A experiência foi breve, mas intensa. Todos os que fizeram parte dela conseguiram captar a preferência do Senhor do Universo pelos últimos dessa minúscula Terra. E puderam perceber como Ele prefere que todos sejam um. O mesmo poder de atração que Jesus exercia sobre as pessoas, e que as levava à plena adesão a Ele, gerou na Galileia um verdadeiro impacto de esperança e entusiasmo. Aquele rapaz, plenamente acessível, porque falava sempre ao ar livre e estava ali à beira de um lago, ou na encosta de uma montanha, gerou nos primeiros um tal desejo de ser igual a Ele, que vem atravessando séculos.
Ser igual a Ele é ser igual ao Pai, porque “Eu e o Pai somos um” (Jo 10,30). Enfim, a sublime aspiração humana de ser como Deus havia encontrado sua genuína resposta em Jesus. Não como a serpente havia insinuado ao coração da mulher: “Vocês serão como deuses” (Gn 3,5), mas como Jesus foi. Nada mais, nada menos que isso. Como Jesus foi.
Essa sublime verdade será experimentada em ocasiões fortes de nossa Igreja, em Niterói. A primeira, no dia 16 de julho próximo, na Ordenação Episcopal de Dom Luiz Antonio Lopes Ricci, na cidade de Bauru. E essa unidade se tornará palpável, em Niterói, no próximo dia 5 de agosto, no Ginásio Dom Bosco, às 9:30, quando vamos acolher nosso Bispo Auxiliar. Junto do altar do Senhor, vamos rezar por Dom Luiz Ricci que, em nome de Cristo, vem partilhar seu coração e sua vida no serviço pastoral em nossa Igreja. Nem preciso falar do meu contentamento. Nem preciso imaginar o contentamento de todos. Ele será visível, quando todos acorrerem a esse grande dia. Todos seremos um, no mesmo momento. Participe desse momento forte de unidade!

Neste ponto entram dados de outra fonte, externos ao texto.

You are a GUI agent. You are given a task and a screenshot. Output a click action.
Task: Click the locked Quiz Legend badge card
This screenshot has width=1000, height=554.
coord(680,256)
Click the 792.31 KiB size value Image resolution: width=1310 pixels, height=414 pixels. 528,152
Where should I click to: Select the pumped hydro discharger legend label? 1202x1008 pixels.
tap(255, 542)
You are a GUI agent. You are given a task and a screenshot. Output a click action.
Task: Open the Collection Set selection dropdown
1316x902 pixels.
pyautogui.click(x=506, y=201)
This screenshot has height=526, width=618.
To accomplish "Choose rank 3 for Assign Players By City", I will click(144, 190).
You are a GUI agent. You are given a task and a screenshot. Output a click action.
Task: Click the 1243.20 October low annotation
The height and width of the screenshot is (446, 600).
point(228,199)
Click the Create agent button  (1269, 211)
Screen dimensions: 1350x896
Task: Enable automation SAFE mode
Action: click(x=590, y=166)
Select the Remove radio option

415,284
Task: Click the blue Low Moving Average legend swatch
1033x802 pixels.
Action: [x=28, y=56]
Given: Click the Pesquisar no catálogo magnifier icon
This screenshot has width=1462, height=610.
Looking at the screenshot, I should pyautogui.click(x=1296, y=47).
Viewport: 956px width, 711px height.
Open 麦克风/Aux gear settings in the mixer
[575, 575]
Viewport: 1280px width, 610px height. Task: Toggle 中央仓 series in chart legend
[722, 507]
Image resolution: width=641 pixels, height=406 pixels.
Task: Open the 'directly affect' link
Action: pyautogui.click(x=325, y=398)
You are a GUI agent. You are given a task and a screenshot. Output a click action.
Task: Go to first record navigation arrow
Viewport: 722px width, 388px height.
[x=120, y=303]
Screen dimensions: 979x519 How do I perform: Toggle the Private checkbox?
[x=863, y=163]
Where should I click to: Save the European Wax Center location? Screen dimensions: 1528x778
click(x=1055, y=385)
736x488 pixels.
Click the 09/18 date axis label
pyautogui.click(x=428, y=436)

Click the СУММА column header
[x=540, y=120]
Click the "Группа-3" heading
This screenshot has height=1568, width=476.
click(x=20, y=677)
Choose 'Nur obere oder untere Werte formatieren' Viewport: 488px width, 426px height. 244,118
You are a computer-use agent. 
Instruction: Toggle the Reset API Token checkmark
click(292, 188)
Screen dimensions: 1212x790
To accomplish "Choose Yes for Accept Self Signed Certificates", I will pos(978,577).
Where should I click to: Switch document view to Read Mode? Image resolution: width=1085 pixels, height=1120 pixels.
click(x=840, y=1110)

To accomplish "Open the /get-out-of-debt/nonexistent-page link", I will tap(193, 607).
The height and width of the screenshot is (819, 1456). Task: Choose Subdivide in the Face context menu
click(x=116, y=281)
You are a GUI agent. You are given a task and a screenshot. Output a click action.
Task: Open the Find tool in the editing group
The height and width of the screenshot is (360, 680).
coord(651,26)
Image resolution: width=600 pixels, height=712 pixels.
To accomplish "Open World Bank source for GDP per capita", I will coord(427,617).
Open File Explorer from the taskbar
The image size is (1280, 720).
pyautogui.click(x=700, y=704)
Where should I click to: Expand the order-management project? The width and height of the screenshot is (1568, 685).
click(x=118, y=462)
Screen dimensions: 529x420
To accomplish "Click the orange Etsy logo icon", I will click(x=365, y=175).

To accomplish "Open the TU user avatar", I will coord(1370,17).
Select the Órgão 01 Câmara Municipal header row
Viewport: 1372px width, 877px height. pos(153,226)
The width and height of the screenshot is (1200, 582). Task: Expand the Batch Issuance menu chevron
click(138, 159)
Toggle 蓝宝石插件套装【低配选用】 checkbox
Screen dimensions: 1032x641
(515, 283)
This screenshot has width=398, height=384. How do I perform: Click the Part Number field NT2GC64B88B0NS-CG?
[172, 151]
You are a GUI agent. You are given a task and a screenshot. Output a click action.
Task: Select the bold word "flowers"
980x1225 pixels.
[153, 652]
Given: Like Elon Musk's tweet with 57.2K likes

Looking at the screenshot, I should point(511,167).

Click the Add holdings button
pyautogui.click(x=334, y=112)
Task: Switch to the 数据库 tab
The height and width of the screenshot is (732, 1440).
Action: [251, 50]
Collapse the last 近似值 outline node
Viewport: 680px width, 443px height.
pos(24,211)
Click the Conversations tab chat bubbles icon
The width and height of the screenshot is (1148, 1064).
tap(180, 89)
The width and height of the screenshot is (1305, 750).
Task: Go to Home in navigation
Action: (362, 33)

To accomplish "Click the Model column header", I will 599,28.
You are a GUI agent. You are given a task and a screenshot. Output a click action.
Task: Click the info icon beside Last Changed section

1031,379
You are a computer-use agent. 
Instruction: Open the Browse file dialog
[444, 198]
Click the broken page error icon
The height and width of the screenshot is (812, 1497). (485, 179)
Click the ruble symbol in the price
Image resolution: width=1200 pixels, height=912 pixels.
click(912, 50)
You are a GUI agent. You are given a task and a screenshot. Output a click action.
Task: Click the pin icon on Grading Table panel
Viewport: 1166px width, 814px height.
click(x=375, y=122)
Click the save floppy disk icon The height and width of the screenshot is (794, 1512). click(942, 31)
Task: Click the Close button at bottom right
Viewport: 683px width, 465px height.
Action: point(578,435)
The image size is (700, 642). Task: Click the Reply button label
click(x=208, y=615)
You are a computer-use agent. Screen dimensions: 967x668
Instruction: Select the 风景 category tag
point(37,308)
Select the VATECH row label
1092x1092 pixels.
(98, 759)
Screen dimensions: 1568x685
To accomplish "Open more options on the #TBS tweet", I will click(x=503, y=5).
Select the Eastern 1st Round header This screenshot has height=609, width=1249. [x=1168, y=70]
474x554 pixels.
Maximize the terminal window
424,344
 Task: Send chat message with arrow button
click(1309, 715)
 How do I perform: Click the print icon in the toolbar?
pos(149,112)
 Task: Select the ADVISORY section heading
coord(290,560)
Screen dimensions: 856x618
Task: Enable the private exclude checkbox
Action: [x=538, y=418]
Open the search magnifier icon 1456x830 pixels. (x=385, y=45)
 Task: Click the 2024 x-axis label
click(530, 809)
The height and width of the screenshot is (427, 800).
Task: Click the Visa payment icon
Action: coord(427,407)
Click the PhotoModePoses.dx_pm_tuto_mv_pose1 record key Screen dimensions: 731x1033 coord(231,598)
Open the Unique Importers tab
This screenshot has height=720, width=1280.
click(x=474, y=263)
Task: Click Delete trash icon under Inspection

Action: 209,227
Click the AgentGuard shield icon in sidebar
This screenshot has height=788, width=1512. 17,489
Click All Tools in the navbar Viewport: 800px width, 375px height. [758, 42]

Essa sublime aspiração será vivida também no dia a dia, no barulho das máquinas, perfurando o solo e no suor dos pedreiros, colocando as bases de sustentação, as fundações de nossa nova Catedral. Nessa construção de unidade, com a oração e a colaboração de muitos, serão cimento e ferro unindo-se num só louvor, como camada após camada de cera são colocadas, umas sobre as outras, até formar um mesmo Círio, que brilha e resplandece à luz do Cristo Ressuscitado.
Essa sublime aspiração de unidade em Cristo já é experimentada e vivida em todos os cantos de nossa Igreja Particular, e da Igreja presente no mundo, em cada homem e mulher que, de joelhos ou em pé, orando ou agindo sob o impulso da caridade de Cristo, unem e cuidam da mesma túnica inconsútil.
Quem disser que isso não é um trabalho laborioso não sabe do que está vivendo. Quem disser que isso não é Graça sobre Graça não sabe do que está falando.
Estamos no momento de muitos começos. Que eles sejam todos abençoados, sempre, para maior glória de Deus.
A todos peço orações por mim e por Dom Luiz Ricci, a todos deixo minha bênção.